Tuesday, May 19, 2015

Twin Cities 1 Mile in retrospect: How slow was it? A statistical analysis



2015 TC 1 Mile Champions Garrett Heath and Heather Kampf

The Medtronic Twin Cities 1 Mile is one of the premier road miles in the United States.  It has hosted Olympic medalists and has borne witness to several sub-four-minute miles.  In addition to a top-flight pro race, the TC 1 Mile features several "open" waves, which usually total over two thousand finishers.  The traditional course was flat and very fast.  This year, the installation of a new light-rail transit line forced the course through downtown Minneapolis to be changed, likely permanently. 

This course change was announced a few months ago, and after researching the elevation profile of the new course, which gains about 30 feet of elevation in the first half mile before flattening out, I published an article in which I predicted the new course would be five to eight seconds slower. 

The race itself, which happened last Thursday, was held on a cool, rainy evening with slight winds.  Weather data pegs the exact conditions at 54 degrees F, light rain, and 9 mph winds at race time—certainly not conducive to the very fastest times, but not terrible.  The winner, Garrett Heath (a Minnesota native), took the win in 4:08, which was a sharp contrast to Nick Willis' blistering 3:56 course record the last time the race was held.  Heath himself was runner-up in that race with a 3:57. 

By looking just at the pro results, the new course looks substantially slower than the old one, but you could chalk this up to cautious tactics early in the race, or just a fluke from a small sample size.  To get a real answer on how much slower the new course was, and how accurate my prediction was, we'll have to do some statistical analysis.

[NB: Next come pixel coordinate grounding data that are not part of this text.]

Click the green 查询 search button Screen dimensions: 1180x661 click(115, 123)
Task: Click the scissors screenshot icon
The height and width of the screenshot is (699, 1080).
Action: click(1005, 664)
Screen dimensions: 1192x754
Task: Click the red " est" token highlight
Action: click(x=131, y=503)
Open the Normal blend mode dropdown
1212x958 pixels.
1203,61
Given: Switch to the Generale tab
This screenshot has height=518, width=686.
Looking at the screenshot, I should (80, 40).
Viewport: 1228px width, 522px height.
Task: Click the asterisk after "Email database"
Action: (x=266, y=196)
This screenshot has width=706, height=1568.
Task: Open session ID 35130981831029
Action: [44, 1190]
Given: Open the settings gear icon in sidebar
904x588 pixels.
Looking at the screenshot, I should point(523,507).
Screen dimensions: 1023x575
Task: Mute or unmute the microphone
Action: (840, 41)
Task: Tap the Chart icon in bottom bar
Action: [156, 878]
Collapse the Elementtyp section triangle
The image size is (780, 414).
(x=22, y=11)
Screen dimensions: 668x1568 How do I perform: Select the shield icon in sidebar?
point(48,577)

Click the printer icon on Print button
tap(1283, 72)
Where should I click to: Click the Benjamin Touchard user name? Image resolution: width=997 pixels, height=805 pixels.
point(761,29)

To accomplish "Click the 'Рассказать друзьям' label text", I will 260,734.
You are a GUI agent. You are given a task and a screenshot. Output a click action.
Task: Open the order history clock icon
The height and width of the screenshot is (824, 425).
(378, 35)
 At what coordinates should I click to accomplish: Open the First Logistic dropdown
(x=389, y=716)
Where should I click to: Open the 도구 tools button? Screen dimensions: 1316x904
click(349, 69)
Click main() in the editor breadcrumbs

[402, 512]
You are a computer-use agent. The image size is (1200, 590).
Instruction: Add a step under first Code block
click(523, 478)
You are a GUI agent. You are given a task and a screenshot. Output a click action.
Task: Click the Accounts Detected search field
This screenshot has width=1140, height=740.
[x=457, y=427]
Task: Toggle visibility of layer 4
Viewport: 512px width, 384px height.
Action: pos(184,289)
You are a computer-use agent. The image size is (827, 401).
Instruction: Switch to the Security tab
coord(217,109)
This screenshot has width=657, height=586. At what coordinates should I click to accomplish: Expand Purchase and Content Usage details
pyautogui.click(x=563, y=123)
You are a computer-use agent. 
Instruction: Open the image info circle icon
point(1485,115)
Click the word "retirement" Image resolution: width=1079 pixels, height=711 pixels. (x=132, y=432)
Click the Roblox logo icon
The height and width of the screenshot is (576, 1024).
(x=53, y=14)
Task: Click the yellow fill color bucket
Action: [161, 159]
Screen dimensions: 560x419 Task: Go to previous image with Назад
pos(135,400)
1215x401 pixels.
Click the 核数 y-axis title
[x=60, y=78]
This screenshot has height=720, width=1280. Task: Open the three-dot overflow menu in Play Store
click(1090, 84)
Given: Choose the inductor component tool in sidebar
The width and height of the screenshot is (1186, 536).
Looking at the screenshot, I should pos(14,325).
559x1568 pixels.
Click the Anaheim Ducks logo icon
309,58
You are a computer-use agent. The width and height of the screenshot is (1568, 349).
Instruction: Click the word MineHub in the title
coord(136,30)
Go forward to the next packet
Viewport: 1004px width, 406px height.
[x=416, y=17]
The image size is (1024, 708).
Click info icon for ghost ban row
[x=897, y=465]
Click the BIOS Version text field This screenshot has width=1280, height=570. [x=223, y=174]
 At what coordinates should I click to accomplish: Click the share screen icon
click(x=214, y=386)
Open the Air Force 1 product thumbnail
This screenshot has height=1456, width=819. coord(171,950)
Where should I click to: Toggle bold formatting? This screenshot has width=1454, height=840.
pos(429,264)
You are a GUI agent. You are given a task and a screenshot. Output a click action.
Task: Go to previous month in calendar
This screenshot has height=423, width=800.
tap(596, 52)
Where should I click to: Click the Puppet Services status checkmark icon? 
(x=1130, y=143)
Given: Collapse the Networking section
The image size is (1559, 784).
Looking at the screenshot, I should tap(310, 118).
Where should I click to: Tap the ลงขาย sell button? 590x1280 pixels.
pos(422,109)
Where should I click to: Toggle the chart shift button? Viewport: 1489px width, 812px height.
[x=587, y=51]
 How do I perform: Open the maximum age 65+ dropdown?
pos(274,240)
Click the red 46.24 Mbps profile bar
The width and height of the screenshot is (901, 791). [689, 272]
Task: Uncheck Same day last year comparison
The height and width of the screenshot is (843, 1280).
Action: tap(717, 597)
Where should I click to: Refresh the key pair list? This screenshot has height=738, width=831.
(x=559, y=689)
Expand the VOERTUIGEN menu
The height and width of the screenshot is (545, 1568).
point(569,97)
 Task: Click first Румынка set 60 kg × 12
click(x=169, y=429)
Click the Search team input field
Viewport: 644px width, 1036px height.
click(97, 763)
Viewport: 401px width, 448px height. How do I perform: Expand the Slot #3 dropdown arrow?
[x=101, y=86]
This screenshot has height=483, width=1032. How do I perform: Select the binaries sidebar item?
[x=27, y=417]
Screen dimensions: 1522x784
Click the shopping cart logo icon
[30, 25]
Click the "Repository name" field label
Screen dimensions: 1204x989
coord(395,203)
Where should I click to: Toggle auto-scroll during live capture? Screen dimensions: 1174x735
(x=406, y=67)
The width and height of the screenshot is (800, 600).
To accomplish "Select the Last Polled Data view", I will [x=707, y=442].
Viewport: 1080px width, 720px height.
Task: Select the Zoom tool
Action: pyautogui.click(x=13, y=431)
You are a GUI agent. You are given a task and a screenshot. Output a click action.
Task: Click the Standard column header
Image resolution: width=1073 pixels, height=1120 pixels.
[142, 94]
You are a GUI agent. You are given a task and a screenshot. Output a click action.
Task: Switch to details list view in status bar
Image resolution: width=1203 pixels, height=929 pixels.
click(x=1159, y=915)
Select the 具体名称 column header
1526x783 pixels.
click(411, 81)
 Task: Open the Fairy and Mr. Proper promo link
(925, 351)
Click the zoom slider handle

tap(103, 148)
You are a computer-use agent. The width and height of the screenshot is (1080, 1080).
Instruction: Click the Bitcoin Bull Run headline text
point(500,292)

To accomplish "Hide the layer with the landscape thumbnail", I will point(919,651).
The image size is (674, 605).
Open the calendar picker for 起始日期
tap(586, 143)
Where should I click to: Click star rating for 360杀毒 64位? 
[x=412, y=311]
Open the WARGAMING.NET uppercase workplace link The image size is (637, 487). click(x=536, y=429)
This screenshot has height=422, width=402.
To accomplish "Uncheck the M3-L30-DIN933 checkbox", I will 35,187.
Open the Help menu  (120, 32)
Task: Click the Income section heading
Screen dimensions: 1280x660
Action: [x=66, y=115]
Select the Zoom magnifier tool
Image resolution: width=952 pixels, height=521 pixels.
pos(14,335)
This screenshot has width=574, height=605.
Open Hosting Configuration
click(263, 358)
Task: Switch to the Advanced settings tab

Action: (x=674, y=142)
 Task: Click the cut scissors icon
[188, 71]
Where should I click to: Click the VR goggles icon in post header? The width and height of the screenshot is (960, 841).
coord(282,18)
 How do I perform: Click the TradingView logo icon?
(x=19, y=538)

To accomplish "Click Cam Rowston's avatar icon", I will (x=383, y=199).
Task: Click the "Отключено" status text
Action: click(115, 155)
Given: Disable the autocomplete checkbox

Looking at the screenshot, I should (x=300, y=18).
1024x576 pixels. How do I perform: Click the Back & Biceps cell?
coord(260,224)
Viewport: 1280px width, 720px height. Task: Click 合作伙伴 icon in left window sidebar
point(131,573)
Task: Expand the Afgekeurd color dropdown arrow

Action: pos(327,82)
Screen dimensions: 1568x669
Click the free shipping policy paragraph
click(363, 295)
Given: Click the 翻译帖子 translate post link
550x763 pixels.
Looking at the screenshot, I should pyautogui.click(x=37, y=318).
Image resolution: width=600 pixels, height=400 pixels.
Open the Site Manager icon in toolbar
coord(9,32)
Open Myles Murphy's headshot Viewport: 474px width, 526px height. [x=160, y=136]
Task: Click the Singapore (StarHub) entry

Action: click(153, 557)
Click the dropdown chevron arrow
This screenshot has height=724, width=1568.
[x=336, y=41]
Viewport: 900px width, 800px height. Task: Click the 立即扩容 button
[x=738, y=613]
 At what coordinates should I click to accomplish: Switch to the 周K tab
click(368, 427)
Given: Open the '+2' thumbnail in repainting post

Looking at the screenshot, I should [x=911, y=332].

The rest of this article will go in detail on the methods I used to compute how slow the course actually was, but if you're just looking for a quick conversion, here it is: For competitive runners, the 2015 TC 1 Mile was 13 ± 3 seconds slower than the 2013 course. A more accurate conversion is to multiply your 2015 race time by 0.9581 to get the equivalent 2013 time and multiply your time by 0.009 for the uncertainty. 


Statistical methods of comparing the two courses

Broadly, there are two ways of going about looking at the relative competitiveness of a given time on the old course versus the new one.  The first and more simple method is a place-by-place analysis—compare both races and analyze what it took for 1st place, 10th place, 50th place, and so on.  This looks merely at how competitive a certain finishing position is, with no regard to how specific runners performed year-to-year.  While simple, this method is vulnerable to being swayed by the size of the race.  Perhaps because of the poor weather, this year's TC 1 Mile had only 1,600 finishers compared to 2013's 2,500 (the race was cancelled last year because of stormy weather).  This might shift the bell curve of competitiveness towards slower times.  In some years, the TC 1 Mile has played host to the USATF Road Mile Championships, which would also draw a more competitive field.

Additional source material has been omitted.